A pity it's the old drug driven ethic 'ruling the roost' , rather than proper care and advice from medics who understand the body, medicines and human nature equally well!
Luckily in tthe UK Colchicine is still cheap, if underutilised.
Colcrys? Where are the regulators when you need them- holding out their greasy caps, often enough… Aspirin next?
Jon- I should explain myself better..I mean that events are less severe -rather than extended [as that is actually the case, often with treatment]. On my uriscoric I get quite bad twinges at night recently after many miles walking hard @ w/e's. They do not threaten to develop into a flare/attack though.
I've had a badlyswollen knee with pain this year- but it wasn't really gout. I suspect my immune system is a bit hyper, and *BP meds also affect fluid retention too. Antibiotic helped here. [Reactive arthritis?]
*You haven't mentioned these- do you use them?
Jon- it sounds like you have a grip on the fluid intake then!
Bear in mind that the thinking here from people who've done it is that AlloP can take 6months+ to get on top of the urate in the body.
This means aches and twinges like you have- but they should not last the length of time as before, in my exp.
Forbearance is something that every gouty finally gets…
I agree- getting rid of urate needs a water balance that helps remove it from our bodies, even when on meds for it.
If you are de-hydrated in the least bit, this is badly compromised. The best way is to watch your output and makes sure is over 1.5 litres a day and stays clear – but it's a habit we have to re-learn as we age, due to the mechanism for thirst being lessened for each decade by about 10%.
It really is a habit to regain- but the thought of gout getting complicated is one that will encourage you, eventually.
Ha Ha- Very good Zip! It's truly amazing what the human body can put up with -despite peoples' best intentions
This is a good resource to explain meds used in gout. I'm taking Sulfinpyrazone which is not available in the US.

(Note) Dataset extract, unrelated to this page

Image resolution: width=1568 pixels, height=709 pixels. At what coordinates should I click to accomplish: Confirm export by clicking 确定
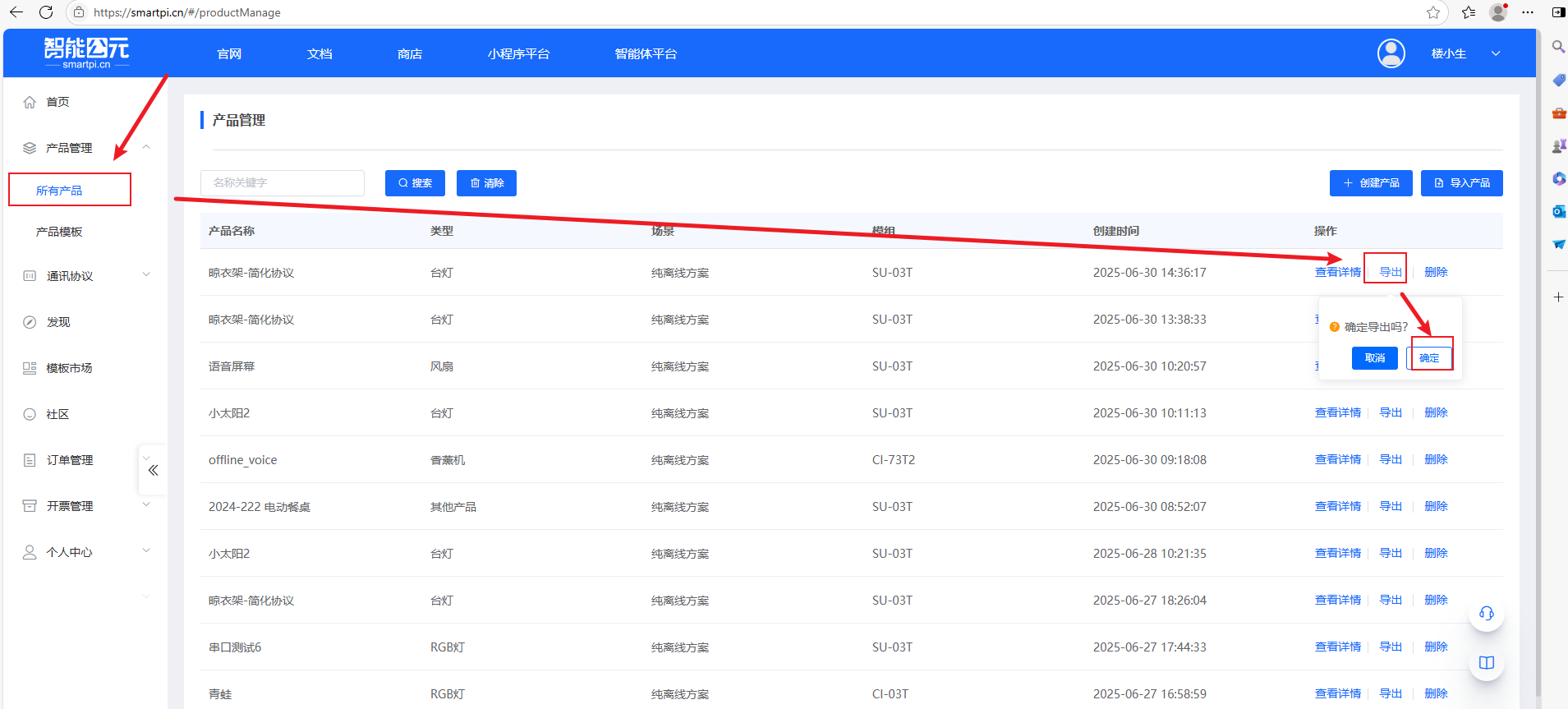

The only contentious point is they recommenend ice during attack, which isn't encouraged here -usually.
The warnings on drug use and mixing are apt -and I hope it's useful and stays open to be read long enough! [It's a sampler]
http://books.google.com/books?…..mp;f=false
PS: They do stress keeping Colchicine to 6 mgs max per day -and not mixing long and short term use, as risking overdose!
I use this limit- and prefer to just use occasionally in attacks too, rather than prophylactically -which I don't need..
I put it in the same bag as why urates don't show up in ultrasound scans.
This may not be accurate, as MRI is markedly different.
It does seem that in Gout,everything that can work against successful management goes against the sufferer in some way or other.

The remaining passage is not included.